Association of CSF Glucocerebrosidase Activity With the Risk of Incident Dementia in Patients With Parkinson Disease

Background and Objectives Variations in the glucocerebrosidase gene (GBA) are common risk factors for Parkinson disease (PD) and dementia in PD (PDD) and cause a reduction in the activity of the lysosomal enzyme glucocerebrosidase (GCase). It is anticipated that GCase dysfunction might contribute to a more malignant disease course and predict cognitive impairment in PD, although evidence is lacking. We aimed to discover whether CSF GCase activity is altered in newly diagnosed patients with PD and associated with future development of dementia. Methods Patients with PD were participants of the ongoing population-based longitudinal ParkWest study in Southwestern Norway and were followed prospectively for up to 10 years. CSF was collected at diagnosis, and GBA carrier status was obtained. Control samples were from persons without neurodegenerative disorders. GCase activity was measured using a validated assay. PD dementia diagnosis was set according to the Movement Disorder Society criteria, and parametric accelerated failure time models were applied to analyze the association of GCase activity with dementia-free survival. Results This study enrolled 117 patients with PD (mean age 67.2 years, including 12 GBA non-synonymous variant carriers) and 50 control participants (mean age 64 years).

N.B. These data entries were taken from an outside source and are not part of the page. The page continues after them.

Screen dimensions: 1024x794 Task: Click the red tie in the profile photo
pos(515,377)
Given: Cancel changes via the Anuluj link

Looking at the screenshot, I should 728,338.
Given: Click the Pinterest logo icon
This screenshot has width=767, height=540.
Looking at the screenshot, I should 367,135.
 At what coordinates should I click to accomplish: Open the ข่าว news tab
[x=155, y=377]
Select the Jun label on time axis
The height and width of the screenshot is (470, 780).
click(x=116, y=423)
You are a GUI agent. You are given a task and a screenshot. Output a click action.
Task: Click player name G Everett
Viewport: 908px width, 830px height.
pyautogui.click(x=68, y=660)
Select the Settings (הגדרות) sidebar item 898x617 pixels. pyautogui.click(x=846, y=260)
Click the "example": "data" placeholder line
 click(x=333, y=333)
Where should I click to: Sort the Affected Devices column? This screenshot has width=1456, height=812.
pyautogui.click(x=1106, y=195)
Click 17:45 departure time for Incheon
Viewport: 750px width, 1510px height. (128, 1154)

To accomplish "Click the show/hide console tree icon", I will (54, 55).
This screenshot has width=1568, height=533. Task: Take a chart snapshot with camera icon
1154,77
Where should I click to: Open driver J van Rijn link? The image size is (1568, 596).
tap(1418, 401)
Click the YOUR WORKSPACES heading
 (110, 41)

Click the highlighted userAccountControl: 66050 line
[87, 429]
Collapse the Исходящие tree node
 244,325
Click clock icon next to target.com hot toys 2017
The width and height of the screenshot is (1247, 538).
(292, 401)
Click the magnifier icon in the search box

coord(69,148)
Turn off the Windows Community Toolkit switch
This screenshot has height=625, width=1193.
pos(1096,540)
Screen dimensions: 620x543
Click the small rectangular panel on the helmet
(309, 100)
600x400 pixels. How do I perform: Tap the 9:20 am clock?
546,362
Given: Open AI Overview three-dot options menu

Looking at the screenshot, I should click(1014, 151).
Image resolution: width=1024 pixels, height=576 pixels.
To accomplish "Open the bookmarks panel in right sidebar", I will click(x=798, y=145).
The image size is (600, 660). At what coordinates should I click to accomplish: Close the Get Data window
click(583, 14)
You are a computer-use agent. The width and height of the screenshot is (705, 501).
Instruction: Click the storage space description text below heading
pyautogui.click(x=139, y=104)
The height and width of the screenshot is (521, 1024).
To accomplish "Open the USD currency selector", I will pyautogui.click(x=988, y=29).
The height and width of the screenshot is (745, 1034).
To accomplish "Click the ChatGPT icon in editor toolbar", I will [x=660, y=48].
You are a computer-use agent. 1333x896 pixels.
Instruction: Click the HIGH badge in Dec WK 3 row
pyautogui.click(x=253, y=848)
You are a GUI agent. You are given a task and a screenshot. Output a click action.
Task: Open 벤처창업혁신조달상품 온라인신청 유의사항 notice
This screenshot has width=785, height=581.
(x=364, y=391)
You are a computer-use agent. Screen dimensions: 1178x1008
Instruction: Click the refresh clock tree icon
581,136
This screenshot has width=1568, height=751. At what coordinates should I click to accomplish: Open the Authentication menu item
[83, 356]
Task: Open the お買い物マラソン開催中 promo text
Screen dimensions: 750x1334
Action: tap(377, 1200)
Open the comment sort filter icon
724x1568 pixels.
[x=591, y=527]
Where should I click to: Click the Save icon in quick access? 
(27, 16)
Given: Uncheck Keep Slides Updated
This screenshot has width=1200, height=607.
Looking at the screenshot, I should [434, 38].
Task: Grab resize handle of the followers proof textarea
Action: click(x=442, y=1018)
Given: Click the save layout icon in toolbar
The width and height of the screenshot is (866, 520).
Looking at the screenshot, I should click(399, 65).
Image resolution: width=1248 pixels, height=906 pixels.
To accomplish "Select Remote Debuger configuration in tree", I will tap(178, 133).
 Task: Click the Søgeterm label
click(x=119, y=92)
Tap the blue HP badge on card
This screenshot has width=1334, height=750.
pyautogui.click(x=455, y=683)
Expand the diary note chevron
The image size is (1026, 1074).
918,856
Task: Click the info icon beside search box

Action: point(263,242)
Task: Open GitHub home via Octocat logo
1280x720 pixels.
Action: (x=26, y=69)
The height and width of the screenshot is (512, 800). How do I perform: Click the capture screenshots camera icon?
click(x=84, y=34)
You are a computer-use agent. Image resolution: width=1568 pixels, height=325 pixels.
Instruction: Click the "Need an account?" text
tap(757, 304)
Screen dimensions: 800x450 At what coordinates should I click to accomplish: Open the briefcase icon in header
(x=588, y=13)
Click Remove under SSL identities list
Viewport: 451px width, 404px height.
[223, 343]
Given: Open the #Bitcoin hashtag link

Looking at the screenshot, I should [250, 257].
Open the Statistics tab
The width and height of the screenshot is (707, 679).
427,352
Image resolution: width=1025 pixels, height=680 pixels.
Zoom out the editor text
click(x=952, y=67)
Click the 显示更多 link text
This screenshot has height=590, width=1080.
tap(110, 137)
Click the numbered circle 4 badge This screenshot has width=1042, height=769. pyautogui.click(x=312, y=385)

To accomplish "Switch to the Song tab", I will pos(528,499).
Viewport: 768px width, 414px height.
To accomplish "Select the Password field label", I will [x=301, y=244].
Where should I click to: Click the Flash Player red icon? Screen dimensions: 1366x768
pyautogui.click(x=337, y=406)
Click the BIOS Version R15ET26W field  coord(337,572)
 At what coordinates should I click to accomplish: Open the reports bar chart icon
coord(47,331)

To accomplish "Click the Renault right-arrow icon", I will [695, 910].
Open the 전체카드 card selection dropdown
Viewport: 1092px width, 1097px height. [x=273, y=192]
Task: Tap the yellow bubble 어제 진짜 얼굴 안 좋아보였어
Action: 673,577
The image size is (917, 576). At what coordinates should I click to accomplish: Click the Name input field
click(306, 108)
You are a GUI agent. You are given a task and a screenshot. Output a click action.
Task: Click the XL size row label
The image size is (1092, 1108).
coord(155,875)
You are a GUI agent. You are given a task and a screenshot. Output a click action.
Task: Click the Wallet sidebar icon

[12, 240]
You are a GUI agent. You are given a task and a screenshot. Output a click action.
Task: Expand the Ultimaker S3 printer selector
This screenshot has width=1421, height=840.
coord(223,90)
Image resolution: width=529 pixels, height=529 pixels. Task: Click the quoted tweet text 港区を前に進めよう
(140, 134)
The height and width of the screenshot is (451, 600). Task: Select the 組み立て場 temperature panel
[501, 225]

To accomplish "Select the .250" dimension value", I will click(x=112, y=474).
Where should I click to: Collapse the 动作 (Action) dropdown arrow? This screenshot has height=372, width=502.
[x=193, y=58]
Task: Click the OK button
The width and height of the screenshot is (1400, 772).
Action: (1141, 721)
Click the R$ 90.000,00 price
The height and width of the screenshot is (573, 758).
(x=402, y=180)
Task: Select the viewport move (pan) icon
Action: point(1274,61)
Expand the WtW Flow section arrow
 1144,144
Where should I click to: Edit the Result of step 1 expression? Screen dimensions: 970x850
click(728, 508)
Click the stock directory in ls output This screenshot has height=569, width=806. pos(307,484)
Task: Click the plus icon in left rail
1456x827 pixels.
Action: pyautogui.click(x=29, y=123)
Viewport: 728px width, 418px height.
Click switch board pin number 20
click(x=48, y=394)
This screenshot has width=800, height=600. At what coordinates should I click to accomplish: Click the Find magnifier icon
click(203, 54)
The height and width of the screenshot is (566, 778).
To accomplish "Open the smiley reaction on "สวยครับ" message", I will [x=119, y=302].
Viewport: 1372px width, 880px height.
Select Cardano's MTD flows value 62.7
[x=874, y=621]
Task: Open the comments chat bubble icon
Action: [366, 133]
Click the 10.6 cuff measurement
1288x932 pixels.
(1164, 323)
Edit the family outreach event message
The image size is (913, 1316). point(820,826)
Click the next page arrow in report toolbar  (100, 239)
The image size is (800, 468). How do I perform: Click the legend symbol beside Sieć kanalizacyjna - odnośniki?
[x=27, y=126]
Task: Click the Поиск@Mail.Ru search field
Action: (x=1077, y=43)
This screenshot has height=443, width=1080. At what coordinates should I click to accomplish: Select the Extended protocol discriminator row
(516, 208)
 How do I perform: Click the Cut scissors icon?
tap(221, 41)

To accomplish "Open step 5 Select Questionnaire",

At the time of diagnosis, GCase activity was reduced in patients with PD with (mean +/- SD, 0.92 +/- 0.40 mU/mg, n = 12) or without GBA variations (1.00 +/- 0.37 mU/mg, n = 105) compared with controls (1.20 +/- 0.35, n = 50). GCase activity at the time of diagnosis was lower in patients with PD who developed dementia within 10 years (0.85 +/- 0.27 mU/mg, n = 41) than in those who did not (1.07 +/- 0.40 mU/mg, n = 76, p = 0.001). A 0.1-unit reduction in baseline GCase activity was associated with a faster development of PDD (hazard ratio 1.15, 95% CI 1.03-1.28, p = 0.014). Discussion The association of early CSF GCase activity with long-term progression to PD dementia will have important implications for the design of clinical trials for GCase targeting therapies and patient management.